If you read and loved The Hate U Give or Internment or On the Come Up or When I Was the Greatest (I could go on but I think you get the point, and if you haven't read all of those get on that!)
This story is told in two voices and from the perspective of each of the two girls. Lena is a Black girl who has lived her whole life in the neighborhood the story takes place in. Campbell is a White girl and is new to the area, just moved in with her dad for her senior year of high school.
The girls don't really know each other but when a fight at a school football game they are both at throws them together and sparks protests that becomes a riot they must see past their differences to the main thing they share, the desire not to die and to get home safely. During the long night we get to have a view through each of their eyes and hear their thoughts.
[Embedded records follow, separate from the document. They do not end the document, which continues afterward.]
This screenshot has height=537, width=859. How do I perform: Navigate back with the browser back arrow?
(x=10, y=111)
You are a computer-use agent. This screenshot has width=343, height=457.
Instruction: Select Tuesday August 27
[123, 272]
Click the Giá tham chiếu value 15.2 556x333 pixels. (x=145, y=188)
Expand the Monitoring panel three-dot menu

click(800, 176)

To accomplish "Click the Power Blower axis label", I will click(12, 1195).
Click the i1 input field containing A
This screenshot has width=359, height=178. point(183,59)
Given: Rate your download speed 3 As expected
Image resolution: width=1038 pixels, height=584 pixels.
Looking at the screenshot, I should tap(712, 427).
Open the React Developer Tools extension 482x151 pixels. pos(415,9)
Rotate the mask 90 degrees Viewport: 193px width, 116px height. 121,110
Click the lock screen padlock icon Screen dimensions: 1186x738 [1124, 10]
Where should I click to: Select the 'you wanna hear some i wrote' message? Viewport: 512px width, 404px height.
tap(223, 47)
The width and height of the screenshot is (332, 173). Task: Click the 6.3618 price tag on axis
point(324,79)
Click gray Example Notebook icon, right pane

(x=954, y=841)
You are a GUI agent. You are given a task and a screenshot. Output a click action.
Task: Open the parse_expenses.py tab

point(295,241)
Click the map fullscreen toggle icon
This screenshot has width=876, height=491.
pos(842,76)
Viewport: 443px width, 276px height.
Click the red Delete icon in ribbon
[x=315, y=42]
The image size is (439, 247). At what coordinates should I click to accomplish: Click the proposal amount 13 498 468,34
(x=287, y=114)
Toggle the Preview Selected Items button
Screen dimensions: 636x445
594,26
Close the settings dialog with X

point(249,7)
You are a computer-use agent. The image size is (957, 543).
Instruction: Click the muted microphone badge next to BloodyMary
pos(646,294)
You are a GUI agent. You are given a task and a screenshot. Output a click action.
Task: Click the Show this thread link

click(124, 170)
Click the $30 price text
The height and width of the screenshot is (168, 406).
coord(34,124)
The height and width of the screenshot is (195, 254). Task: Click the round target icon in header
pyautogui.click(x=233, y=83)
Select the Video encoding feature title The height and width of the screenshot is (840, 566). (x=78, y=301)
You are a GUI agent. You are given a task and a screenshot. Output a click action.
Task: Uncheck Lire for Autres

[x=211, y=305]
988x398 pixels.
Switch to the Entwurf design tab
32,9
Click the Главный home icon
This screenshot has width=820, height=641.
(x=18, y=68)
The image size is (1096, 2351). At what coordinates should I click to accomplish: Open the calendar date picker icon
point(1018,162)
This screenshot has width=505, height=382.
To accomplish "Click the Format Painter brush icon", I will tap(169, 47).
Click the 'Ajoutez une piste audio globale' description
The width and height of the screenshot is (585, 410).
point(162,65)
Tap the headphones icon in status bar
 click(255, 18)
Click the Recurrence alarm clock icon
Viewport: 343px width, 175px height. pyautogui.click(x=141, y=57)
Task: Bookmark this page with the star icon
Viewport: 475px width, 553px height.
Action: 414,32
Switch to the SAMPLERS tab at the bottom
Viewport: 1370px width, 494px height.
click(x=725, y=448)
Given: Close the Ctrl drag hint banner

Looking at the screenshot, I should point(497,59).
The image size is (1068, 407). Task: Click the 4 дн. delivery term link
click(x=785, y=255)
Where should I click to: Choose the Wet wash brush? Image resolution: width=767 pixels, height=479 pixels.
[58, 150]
What we see and hear is that they both makes assumptions about the other and about the events of the night, and we see and hear their biases, which they aren't always they have.
But they must see past the words that the other has spoken which voice these assumptions or hint at them in order to survive.
I loved these two girls. They are both so strong and smart and vulnerable. The tension and pain the girls experience felt like it was leaking off the page and into me and it was at times so scary and worrisome.
It becomes clear they are both more than their skin and the other begins to see it too. In the time we are living in now this becomes an even more important story and a great lesson that needs sharing.
This is a must read!
(Finished Oct. 6, 2019)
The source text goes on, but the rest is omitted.